Why Search Is Important?
Search engines take advantage of reverse broadcast networks to help save time and money. They are instant answer systems that provide ultra-targeted advertising.
Search allows you to sell what your customers want, when they want it.
The web has become a direct marketer’s dream. In its infancy, the web was based around the core idea of sharing knowledge. The closer your ideas are in some way aligned with this idea, the easier it will be to promote your site.
The Goal of Search Engines & How They Work
Search Engine Relevancy
Many people think search engines have a hidden agenda. This simply is not true. The goal of the search engine is to provide high-quality content to people searching the Internet.
Search engines with the broadest distribution network sell the most advertising space. As I write this, Google is considered the search engine with the best relevancy. Their technologies power the bulk of web searches.
The Problem Listing a New Site
The biggest problem new websites have is that search engines have no idea they exist. Even when a search engine finds a new document, it has a hard time determining its quality. Search engines rely on links to help determine the quality of a document. Some engines, such as Google, also trust websites more as they age.
Parts of a Search Engine
While there are different ways to organize web content, every crawling search engine has the same basic parts:
an index (or catalog)
a search interface
Crawler (or Spider)
The crawler does just what its name implies. It scours the web following links, updating pages, and adding new pages when it comes across them. Each search engine has periods of deep crawling and periods of shallow crawling. There is also a scheduler mechanism to prevent a spider from overloading servers and to tell the spider what documents to crawl next and how frequently to crawl them.
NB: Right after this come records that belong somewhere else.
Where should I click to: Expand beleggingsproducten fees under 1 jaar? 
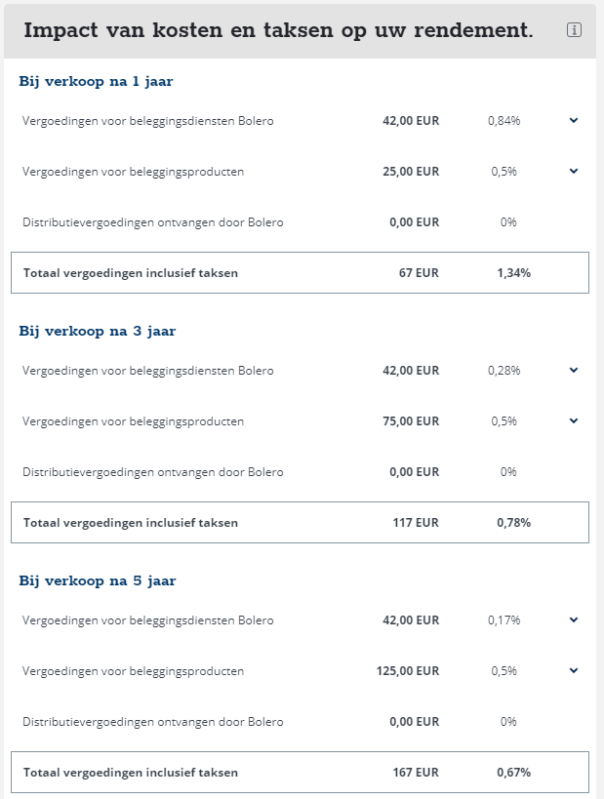(574, 172)
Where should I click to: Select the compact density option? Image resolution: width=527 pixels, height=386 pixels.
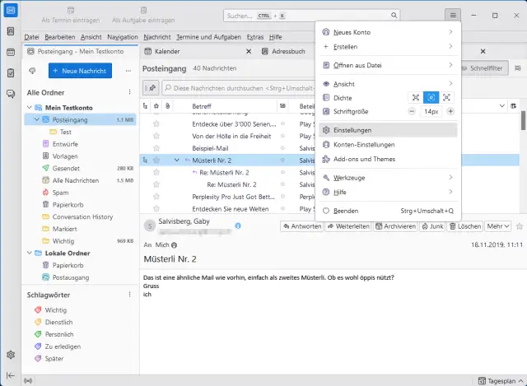[x=415, y=97]
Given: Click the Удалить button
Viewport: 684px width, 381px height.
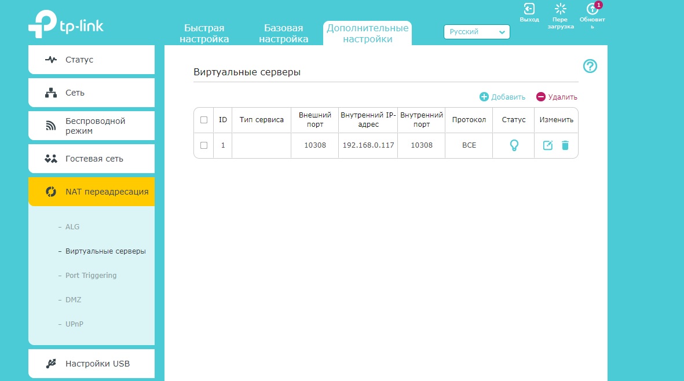Looking at the screenshot, I should 557,97.
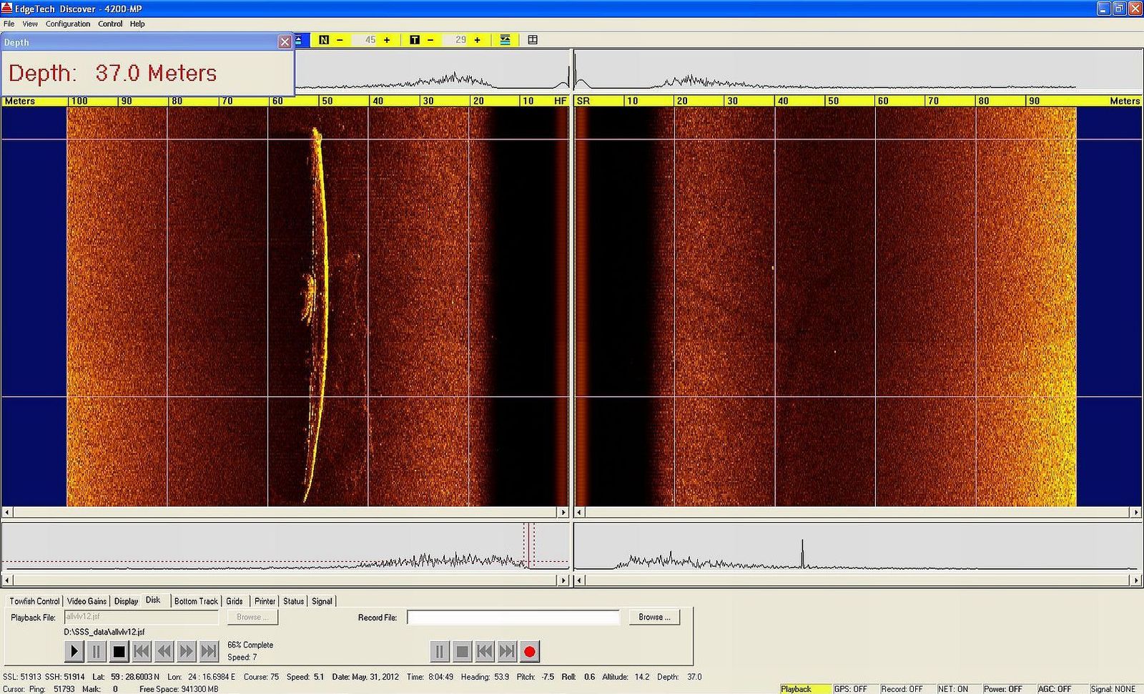Decrease the T value with minus
This screenshot has width=1144, height=694.
coord(430,40)
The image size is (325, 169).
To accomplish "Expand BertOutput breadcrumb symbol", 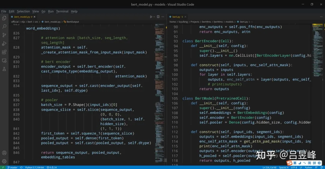I will 73,22.
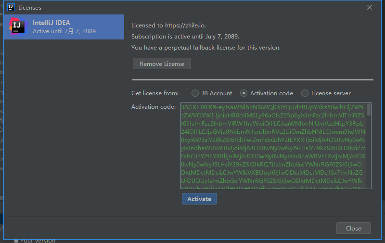385x243 pixels.
Task: Click the 'Activation code:' field label
Action: point(153,107)

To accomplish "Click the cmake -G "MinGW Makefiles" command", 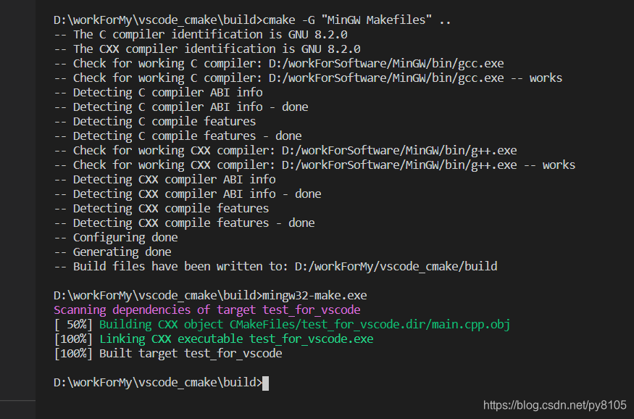I will point(356,20).
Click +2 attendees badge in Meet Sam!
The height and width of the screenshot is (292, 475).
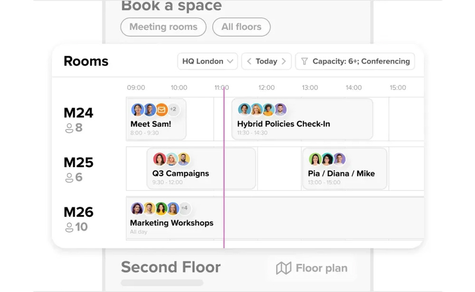(x=173, y=109)
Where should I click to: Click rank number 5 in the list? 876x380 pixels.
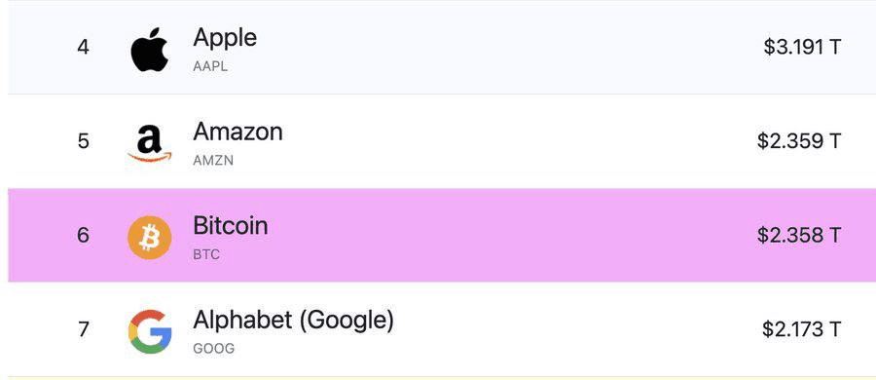[83, 141]
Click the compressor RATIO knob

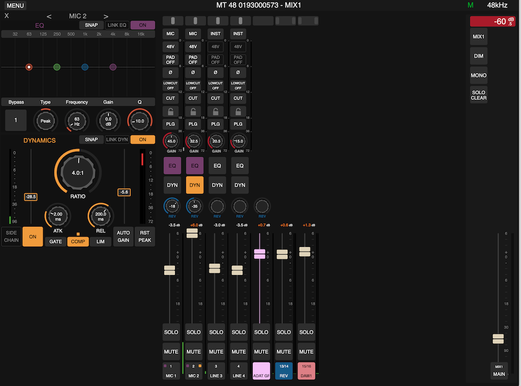(78, 173)
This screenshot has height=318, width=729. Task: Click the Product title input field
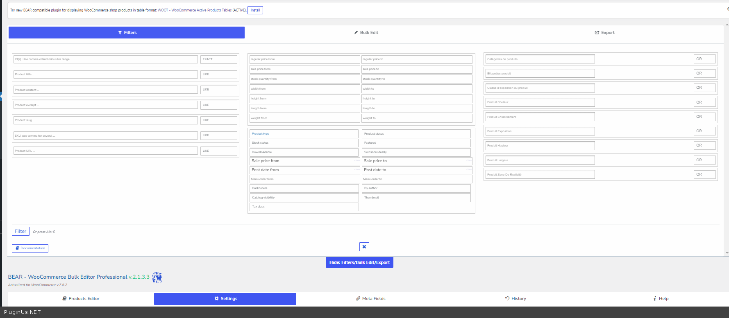tap(105, 74)
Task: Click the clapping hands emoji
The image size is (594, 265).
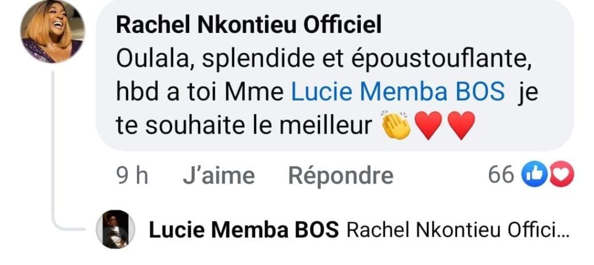Action: coord(396,126)
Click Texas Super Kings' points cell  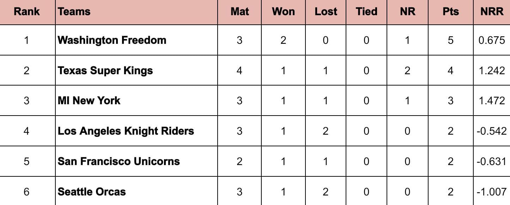(x=450, y=70)
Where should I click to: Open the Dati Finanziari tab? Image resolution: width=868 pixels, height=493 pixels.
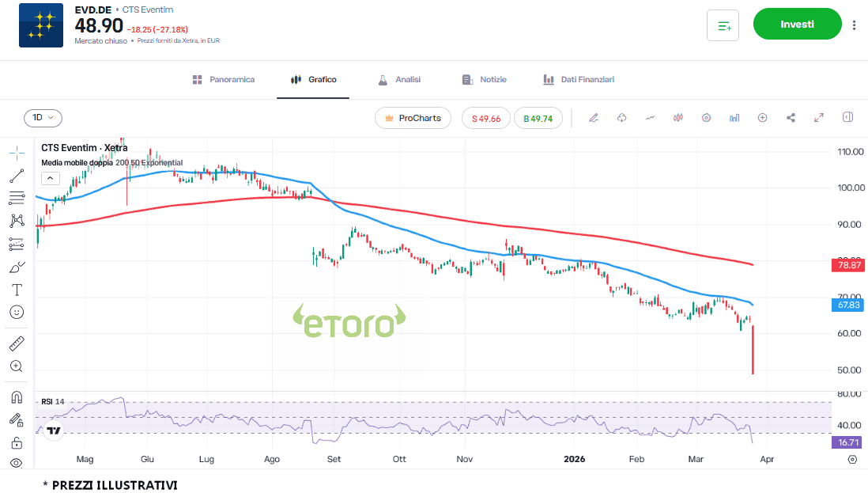pos(578,80)
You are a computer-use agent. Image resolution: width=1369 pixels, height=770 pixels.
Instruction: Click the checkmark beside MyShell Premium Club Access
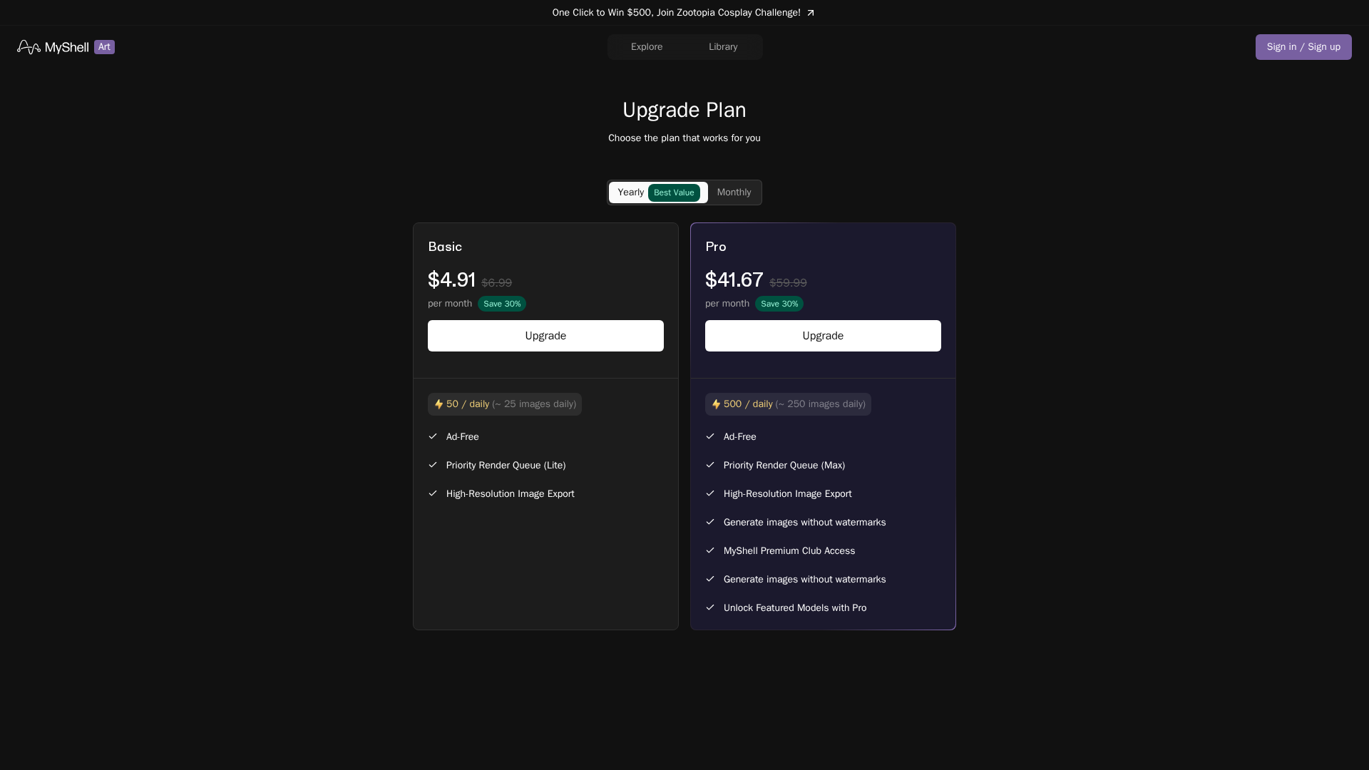coord(710,550)
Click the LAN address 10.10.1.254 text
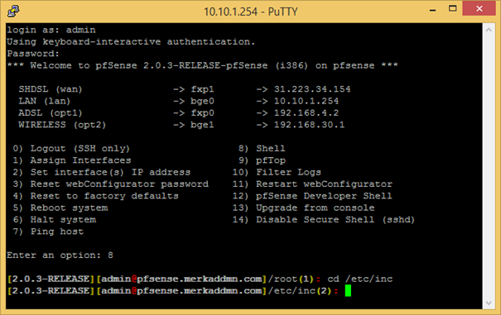The height and width of the screenshot is (315, 501). (x=306, y=101)
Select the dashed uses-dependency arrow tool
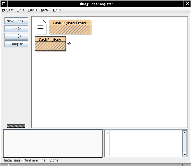Image resolution: width=191 pixels, height=166 pixels. click(16, 29)
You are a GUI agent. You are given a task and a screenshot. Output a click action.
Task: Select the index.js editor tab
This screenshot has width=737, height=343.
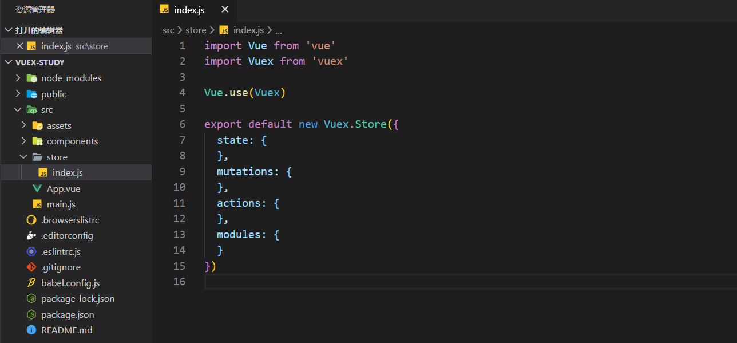(x=189, y=10)
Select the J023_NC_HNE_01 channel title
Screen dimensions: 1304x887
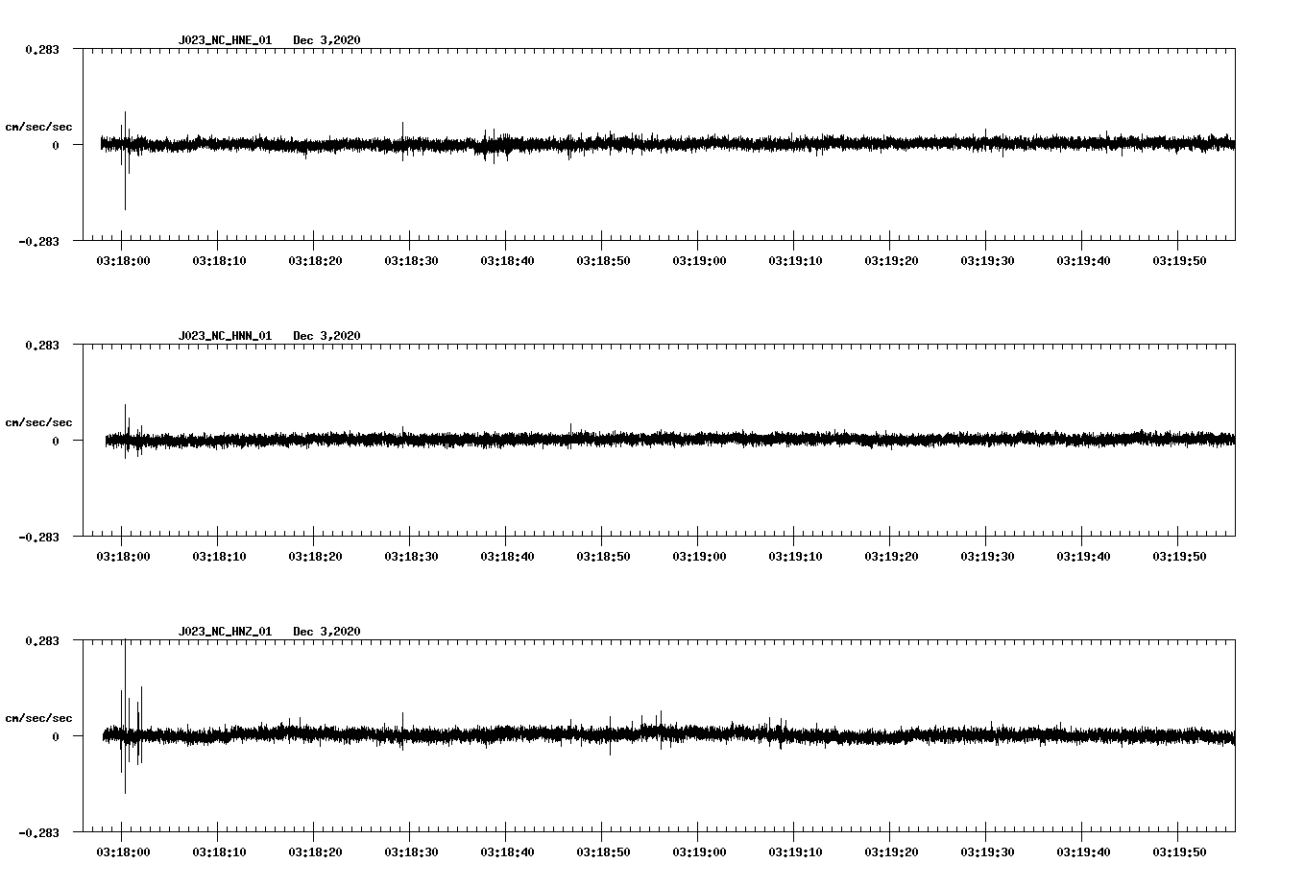[224, 40]
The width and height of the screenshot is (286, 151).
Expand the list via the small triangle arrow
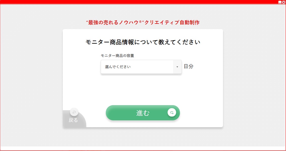pos(177,67)
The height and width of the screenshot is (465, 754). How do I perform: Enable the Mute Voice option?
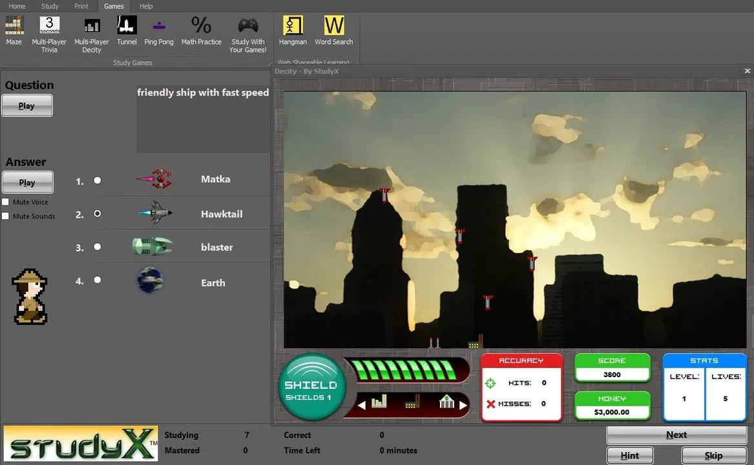coord(7,202)
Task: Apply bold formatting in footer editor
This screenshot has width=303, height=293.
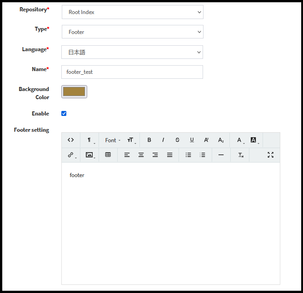Action: pyautogui.click(x=149, y=140)
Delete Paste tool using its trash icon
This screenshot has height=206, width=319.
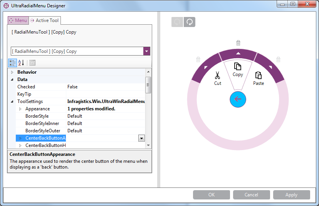(x=278, y=59)
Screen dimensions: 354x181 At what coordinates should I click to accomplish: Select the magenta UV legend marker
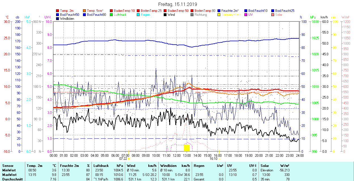(246, 15)
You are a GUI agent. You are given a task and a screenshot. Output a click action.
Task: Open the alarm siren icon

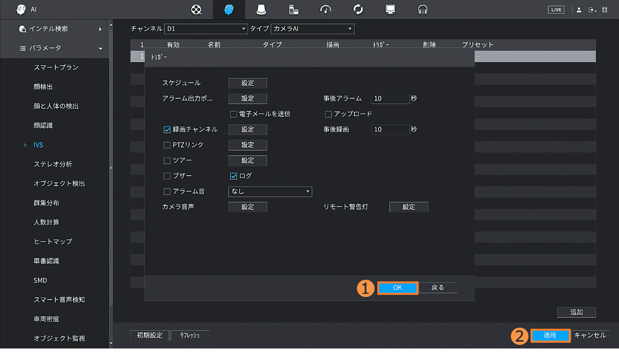pos(261,9)
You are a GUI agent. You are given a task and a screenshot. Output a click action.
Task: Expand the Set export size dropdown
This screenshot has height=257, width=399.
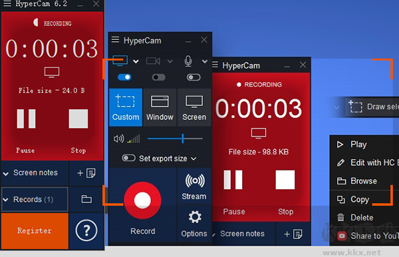[194, 158]
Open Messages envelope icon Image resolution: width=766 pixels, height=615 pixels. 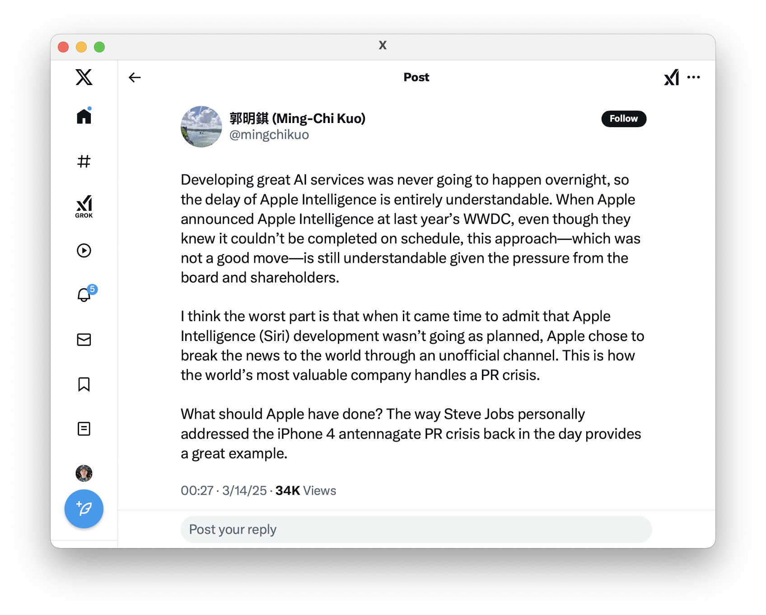84,340
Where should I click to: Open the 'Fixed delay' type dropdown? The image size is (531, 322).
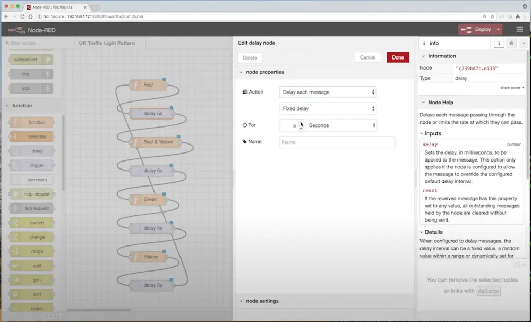(x=328, y=108)
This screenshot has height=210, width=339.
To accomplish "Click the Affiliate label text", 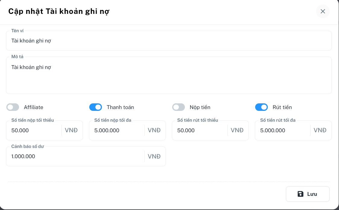I will [33, 107].
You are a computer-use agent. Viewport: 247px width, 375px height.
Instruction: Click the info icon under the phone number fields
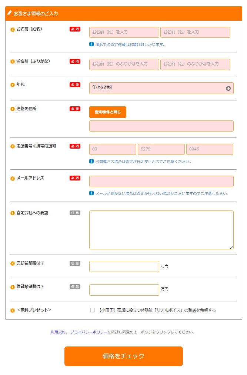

Rapidly changing or highly important documents are more likely to get crawled frequently. The frequency of crawl should typically have little effect on search relevancy; it simply helps the search engines keep fresh content in their index. The home page of CNN.com might get crawled once every ten minutes. A popular, rapidly growing forum might get crawled a few dozen times each day. A static site with little link popularity and rarely changing content might only get crawled once or twice a month.
The best benefit of having a frequently crawled page is that you can get your new sites, pages, or projects crawled quickly by linking to them from a powerful or frequently changing page.
The index is where the spider-collected data are stored. When you perform a search on a major search engine, you are not searching the web, but the cache of the web provided by that search engine’s index.
Search engines organize their content in what is called a reverse index. A reverse index sorts web documents by words. When you search Google and it displays 1-10 out of 143,000 websites, it means that there are approximately 143,000 web pages that either have the words from your search on them or have inbound links containing them. Also, note that search engines do not store punctuation, just words.
Some people also use Cascading Style Sheets (CSS) or a blank table cell to place the page content ahead of the navigation. As far as how search engines evaluate what words are first, they look at how the words appear in the source code. I have not done significant testing to determine if it is worth the effort to make your unique page code appear ahead of the navigation, but if it does not take much additional effort, it is probably worth doing. Link analysis (discussed in depth later) is far more important than page copy to most search algorithms, but every little bit can help.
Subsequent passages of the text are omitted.